ROS2 fieldbus interfaces are becoming available

Day 2 of the conference started of with the session “ROS2 and Hardware Interfaces”. In the first talk of the session, Dr.-Ing. Denis Stogl (Stogl Robotics) explained the different features of ros2_control. For robot drivers and other hardware interfaces, ros2_control provides the tools to build hardware-agnostic interfaces as well as an infrastructure for controllers and a collection of ready-to-use controllers for different purposes. Maciej Bednarczyk from ICUBE at Université de Straßbourg presented their EtherCAT stack, which leverages ros2_control to enable simple integration into ROS2. The stack is available as v1.0.0 release. Christoph Hellmann Santos from Fraunhofer IPA presented ros2_canopen, a stack to integrate ROS2 with CANopen. The stack provides different interfaces to control CANopen Devices from ROS2, one of them being ros2_control.

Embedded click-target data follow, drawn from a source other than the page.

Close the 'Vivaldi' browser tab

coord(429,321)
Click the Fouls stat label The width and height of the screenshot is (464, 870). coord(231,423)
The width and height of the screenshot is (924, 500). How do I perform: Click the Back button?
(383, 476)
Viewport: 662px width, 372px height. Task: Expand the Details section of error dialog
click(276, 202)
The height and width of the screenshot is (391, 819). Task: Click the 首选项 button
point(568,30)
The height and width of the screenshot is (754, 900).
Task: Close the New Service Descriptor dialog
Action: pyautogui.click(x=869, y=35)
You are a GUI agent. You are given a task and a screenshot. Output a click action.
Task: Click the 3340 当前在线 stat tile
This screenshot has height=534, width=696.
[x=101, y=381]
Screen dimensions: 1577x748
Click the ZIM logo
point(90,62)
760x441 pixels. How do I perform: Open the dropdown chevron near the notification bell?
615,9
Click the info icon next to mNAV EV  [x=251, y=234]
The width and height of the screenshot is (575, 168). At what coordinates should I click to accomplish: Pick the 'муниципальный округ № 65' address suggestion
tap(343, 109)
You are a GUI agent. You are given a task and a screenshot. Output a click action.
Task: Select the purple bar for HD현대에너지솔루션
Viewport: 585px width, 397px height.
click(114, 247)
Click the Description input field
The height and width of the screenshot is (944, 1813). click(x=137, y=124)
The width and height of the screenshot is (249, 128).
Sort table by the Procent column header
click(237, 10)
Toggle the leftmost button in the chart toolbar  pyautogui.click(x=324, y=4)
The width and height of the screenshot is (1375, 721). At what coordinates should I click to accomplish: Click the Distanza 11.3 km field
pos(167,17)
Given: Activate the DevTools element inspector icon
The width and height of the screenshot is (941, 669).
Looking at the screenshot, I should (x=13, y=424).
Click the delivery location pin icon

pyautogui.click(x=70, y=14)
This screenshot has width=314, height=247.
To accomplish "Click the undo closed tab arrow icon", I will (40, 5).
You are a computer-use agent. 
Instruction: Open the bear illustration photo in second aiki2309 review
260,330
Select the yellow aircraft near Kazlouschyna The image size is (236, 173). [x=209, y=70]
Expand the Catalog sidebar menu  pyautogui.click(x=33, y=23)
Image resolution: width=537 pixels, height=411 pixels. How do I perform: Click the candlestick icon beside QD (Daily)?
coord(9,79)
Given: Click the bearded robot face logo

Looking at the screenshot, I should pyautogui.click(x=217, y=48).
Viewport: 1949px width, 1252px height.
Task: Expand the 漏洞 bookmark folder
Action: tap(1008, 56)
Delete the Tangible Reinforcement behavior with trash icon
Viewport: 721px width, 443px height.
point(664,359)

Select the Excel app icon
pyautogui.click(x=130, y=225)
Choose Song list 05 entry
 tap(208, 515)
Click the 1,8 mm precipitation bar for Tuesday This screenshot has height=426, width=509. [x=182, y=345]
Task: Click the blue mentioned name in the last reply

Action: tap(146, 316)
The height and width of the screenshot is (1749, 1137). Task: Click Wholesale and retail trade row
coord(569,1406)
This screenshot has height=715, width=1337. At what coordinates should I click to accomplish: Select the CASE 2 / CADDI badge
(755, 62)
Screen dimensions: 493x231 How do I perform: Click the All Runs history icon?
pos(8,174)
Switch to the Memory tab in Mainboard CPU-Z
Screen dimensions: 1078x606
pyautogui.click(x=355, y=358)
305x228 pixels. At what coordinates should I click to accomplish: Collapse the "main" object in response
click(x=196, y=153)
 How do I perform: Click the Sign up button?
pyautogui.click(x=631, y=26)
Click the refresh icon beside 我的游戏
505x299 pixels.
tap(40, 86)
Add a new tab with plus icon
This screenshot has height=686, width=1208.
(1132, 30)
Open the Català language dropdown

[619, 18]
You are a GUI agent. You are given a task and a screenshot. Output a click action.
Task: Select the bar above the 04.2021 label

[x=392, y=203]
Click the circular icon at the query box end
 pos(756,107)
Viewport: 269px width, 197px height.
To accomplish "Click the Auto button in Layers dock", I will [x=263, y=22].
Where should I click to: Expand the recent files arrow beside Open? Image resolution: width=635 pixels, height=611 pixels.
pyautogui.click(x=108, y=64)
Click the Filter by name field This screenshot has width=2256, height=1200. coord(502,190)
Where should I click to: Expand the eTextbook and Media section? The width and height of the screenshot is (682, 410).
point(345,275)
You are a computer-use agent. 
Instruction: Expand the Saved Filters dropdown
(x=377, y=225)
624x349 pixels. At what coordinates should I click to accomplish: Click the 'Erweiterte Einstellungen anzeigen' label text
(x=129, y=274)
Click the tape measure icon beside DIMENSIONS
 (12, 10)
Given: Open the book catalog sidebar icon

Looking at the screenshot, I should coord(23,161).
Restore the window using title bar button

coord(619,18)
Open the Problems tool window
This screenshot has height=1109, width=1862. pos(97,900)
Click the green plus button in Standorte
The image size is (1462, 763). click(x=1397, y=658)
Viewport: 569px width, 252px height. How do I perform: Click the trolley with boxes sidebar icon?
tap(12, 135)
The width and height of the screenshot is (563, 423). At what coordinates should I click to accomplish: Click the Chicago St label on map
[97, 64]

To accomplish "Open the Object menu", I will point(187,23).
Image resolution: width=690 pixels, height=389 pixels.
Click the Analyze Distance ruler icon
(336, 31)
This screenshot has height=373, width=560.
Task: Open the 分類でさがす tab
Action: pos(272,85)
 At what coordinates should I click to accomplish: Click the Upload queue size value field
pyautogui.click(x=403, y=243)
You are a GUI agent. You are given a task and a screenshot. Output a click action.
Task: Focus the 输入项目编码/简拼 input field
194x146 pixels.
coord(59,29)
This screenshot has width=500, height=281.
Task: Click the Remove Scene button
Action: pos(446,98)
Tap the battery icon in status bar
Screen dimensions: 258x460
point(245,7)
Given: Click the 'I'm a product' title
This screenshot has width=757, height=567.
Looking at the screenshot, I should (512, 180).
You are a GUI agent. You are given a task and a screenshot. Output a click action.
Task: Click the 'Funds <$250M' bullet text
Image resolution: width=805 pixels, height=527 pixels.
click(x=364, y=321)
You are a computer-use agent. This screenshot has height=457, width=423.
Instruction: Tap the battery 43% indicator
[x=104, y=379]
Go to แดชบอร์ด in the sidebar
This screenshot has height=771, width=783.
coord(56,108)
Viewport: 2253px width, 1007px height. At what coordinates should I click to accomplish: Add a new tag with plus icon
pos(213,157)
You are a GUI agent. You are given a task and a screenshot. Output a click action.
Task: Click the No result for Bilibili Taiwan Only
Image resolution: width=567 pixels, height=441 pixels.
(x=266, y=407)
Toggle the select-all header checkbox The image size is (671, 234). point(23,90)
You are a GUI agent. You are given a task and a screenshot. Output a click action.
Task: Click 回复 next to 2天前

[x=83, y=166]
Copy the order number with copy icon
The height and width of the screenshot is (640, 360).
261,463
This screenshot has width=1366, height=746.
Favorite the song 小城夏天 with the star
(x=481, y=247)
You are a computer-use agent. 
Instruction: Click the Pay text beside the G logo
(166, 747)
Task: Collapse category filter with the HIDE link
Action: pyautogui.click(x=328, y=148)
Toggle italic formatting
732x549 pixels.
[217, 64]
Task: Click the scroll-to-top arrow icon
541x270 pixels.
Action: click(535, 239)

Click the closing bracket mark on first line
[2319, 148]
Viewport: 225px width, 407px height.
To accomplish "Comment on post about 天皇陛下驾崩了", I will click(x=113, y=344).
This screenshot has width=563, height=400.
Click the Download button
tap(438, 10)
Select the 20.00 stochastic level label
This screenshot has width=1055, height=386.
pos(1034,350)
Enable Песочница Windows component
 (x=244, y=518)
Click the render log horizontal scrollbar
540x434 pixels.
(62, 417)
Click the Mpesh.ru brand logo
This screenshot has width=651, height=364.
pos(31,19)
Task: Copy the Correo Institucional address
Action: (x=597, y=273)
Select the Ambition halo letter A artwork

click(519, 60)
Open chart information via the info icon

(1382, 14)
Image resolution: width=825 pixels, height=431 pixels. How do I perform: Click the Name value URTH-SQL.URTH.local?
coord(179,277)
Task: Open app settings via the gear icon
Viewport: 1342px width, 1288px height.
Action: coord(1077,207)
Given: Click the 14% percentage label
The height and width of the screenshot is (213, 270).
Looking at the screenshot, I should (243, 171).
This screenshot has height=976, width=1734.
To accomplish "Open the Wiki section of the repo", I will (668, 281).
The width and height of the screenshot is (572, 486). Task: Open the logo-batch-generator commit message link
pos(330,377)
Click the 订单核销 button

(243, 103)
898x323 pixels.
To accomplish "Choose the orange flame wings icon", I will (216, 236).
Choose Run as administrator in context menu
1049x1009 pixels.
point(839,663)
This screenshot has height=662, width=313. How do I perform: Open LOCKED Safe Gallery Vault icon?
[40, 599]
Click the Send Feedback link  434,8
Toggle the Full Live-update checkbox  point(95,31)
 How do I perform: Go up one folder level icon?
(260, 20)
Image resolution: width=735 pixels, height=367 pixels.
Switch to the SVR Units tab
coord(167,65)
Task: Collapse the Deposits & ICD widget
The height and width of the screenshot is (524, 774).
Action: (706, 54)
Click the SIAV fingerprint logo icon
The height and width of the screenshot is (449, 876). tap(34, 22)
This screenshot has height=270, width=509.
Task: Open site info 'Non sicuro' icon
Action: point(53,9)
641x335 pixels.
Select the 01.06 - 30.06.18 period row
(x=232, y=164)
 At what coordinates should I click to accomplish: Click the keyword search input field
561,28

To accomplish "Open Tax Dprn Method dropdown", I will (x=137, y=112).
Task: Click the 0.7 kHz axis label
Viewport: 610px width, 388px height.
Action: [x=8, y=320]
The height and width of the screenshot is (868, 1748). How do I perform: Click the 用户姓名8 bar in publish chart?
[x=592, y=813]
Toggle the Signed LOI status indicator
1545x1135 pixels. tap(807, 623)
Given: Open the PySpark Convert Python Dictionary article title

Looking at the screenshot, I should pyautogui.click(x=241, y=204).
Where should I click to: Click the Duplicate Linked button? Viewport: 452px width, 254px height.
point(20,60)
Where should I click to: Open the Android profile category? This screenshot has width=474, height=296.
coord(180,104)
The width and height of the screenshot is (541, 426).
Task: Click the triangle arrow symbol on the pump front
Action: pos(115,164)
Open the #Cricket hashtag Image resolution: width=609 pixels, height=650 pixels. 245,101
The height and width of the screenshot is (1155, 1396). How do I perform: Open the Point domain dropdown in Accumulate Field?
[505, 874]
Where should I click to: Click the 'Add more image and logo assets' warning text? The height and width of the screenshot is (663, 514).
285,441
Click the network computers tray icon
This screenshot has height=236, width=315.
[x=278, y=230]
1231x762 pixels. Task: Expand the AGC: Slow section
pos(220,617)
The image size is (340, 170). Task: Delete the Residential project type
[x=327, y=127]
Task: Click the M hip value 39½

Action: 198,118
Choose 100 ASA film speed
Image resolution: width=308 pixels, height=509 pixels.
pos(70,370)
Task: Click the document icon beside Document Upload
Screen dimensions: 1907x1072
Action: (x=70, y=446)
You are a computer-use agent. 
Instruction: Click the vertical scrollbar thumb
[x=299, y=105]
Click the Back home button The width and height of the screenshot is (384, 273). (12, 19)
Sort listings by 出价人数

ROS2 is starting to be embedded in to industrial devices such as PLCs

In the embedded platforms session, Andrei Kholodnyi from Wind River presented the integration of ROS2 with the Yocto framework. Yocto is a toolchain, which enables companies to create tailor-made Linux distributions for their high performance industrial computing products. The integration of ROS2 into the Yocto framework is achieved by the meta-layer “meta-ros”. The second talk of the session stressed the importance of Yocto for industrial equipment. Hermann Spies and Özkan Öztürk from Phoenix Contact presented work on integrating ROS2 with their PLCNext device series. The PLCNext devices use Yocto for their operating system. The ROS2 Bridge is integrated into the PLCNext devices using Docker containers that run alongside the IEC 61131 execution environment directly on the PLC hardware.

Intrinsic to strongly support the ROS community

On the first day of the conference, it became known that Intrinsic, a company that plans to democratize robotics by providing simpler and hardware-agnostic robot software with AI integration has bought parts of Open Robotics, the foundation that governs the ROS ecosystem. Interesting is, that Intrinsic is financed by Alphabet. In a short statement, Torsten Kröger, CTO at Intrinsic, and Brian Gerky, CEO of Open Robotics explained their plans and what the acquisition means for the ROS community. From their statement, it seems that the ROS ecosystem has gained a financially strong supporter in Intrinsic and will see a lot of work towards more industrial deployment in the next years.

The conference has shown that the ROS-Industrial Community has been quite active during the pandemic years and we are a looking into a bright future for open source robotics.